==== Recorded data ====

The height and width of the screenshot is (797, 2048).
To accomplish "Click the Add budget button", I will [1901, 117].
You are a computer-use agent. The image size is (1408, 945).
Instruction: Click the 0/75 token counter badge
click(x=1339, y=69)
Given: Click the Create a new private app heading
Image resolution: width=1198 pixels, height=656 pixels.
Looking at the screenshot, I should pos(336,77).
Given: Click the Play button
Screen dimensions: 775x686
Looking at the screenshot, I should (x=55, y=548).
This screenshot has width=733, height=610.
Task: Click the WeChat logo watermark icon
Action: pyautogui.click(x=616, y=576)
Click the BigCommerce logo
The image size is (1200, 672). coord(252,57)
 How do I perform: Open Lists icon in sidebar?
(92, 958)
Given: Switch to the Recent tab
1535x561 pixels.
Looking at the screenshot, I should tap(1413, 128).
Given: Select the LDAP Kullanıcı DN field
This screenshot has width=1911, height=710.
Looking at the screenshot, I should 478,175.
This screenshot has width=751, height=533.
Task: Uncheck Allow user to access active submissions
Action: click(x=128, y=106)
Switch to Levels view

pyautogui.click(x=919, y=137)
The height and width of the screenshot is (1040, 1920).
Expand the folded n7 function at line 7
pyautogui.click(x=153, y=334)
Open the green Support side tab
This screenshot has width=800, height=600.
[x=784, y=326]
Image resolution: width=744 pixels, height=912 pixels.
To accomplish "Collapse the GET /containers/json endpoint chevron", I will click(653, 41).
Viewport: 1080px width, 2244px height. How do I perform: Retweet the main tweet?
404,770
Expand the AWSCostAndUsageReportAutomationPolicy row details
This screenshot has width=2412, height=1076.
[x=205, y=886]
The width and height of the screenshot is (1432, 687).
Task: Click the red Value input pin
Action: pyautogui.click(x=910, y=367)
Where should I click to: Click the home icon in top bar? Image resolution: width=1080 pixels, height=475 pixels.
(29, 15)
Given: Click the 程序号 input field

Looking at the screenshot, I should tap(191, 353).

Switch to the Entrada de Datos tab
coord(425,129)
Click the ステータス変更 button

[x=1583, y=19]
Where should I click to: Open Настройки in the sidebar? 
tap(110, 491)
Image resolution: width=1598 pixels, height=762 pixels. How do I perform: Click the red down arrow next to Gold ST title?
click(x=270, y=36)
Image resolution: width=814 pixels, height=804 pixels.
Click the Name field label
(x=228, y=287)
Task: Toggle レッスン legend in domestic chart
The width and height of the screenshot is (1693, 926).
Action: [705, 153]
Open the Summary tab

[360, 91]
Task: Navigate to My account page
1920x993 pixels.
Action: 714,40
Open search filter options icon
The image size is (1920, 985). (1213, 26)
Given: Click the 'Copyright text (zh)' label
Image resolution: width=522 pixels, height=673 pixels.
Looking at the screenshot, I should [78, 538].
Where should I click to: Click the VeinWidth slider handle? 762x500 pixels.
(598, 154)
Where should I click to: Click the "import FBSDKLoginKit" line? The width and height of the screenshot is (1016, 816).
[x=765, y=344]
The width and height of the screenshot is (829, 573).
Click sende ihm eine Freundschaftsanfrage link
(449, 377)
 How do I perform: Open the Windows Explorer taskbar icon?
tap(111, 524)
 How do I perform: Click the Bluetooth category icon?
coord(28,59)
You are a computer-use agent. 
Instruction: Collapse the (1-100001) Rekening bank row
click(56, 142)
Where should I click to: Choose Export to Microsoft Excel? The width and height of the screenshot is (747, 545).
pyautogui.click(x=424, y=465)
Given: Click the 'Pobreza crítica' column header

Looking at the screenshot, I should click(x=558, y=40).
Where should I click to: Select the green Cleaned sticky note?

====

Problem to work on:
Type out the entries exactly as they appear above.

Task response:
The height and width of the screenshot is (797, 2048).
To accomplish "Click the Add budget button", I will [1901, 117].
You are a computer-use agent. The image size is (1408, 945).
Instruction: Click the 0/75 token counter badge
click(x=1339, y=69)
Given: Click the Create a new private app heading
Image resolution: width=1198 pixels, height=656 pixels.
Looking at the screenshot, I should pos(336,77).
Given: Click the Play button
Screen dimensions: 775x686
Looking at the screenshot, I should (x=55, y=548).
This screenshot has width=733, height=610.
Task: Click the WeChat logo watermark icon
Action: pyautogui.click(x=616, y=576)
Click the BigCommerce logo
The image size is (1200, 672). coord(252,57)
 How do I perform: Open Lists icon in sidebar?
(92, 958)
Given: Switch to the Recent tab
1535x561 pixels.
Looking at the screenshot, I should tap(1413, 128).
Given: Select the LDAP Kullanıcı DN field
This screenshot has width=1911, height=710.
Looking at the screenshot, I should 478,175.
This screenshot has width=751, height=533.
Task: Uncheck Allow user to access active submissions
Action: click(x=128, y=106)
Switch to Levels view

pyautogui.click(x=919, y=137)
The height and width of the screenshot is (1040, 1920).
Expand the folded n7 function at line 7
pyautogui.click(x=153, y=334)
Open the green Support side tab
This screenshot has width=800, height=600.
[x=784, y=326]
Image resolution: width=744 pixels, height=912 pixels.
To accomplish "Collapse the GET /containers/json endpoint chevron", I will click(653, 41).
Viewport: 1080px width, 2244px height. How do I perform: Retweet the main tweet?
404,770
Expand the AWSCostAndUsageReportAutomationPolicy row details
This screenshot has width=2412, height=1076.
[x=205, y=886]
The width and height of the screenshot is (1432, 687).
Task: Click the red Value input pin
Action: pyautogui.click(x=910, y=367)
Where should I click to: Click the home icon in top bar? Image resolution: width=1080 pixels, height=475 pixels.
(29, 15)
Given: Click the 程序号 input field

Looking at the screenshot, I should tap(191, 353).

Switch to the Entrada de Datos tab
coord(425,129)
Click the ステータス変更 button

[x=1583, y=19]
Where should I click to: Open Настройки in the sidebar? 
tap(110, 491)
Image resolution: width=1598 pixels, height=762 pixels. How do I perform: Click the red down arrow next to Gold ST title?
click(x=270, y=36)
Image resolution: width=814 pixels, height=804 pixels.
Click the Name field label
(x=228, y=287)
Task: Toggle レッスン legend in domestic chart
The width and height of the screenshot is (1693, 926).
Action: [705, 153]
Open the Summary tab

[360, 91]
Task: Navigate to My account page
1920x993 pixels.
Action: 714,40
Open search filter options icon
The image size is (1920, 985). (1213, 26)
Given: Click the 'Copyright text (zh)' label
Image resolution: width=522 pixels, height=673 pixels.
Looking at the screenshot, I should [78, 538].
Where should I click to: Click the VeinWidth slider handle? 762x500 pixels.
(598, 154)
Where should I click to: Click the "import FBSDKLoginKit" line? The width and height of the screenshot is (1016, 816).
[x=765, y=344]
The width and height of the screenshot is (829, 573).
Click sende ihm eine Freundschaftsanfrage link
(449, 377)
 How do I perform: Open the Windows Explorer taskbar icon?
tap(111, 524)
 How do I perform: Click the Bluetooth category icon?
coord(28,59)
You are a computer-use agent. 
Instruction: Collapse the (1-100001) Rekening bank row
click(56, 142)
Where should I click to: Choose Export to Microsoft Excel? The width and height of the screenshot is (747, 545).
pyautogui.click(x=424, y=465)
Given: Click the 'Pobreza crítica' column header

Looking at the screenshot, I should click(x=558, y=40).
Where should I click to: Select the green Cleaned sticky note?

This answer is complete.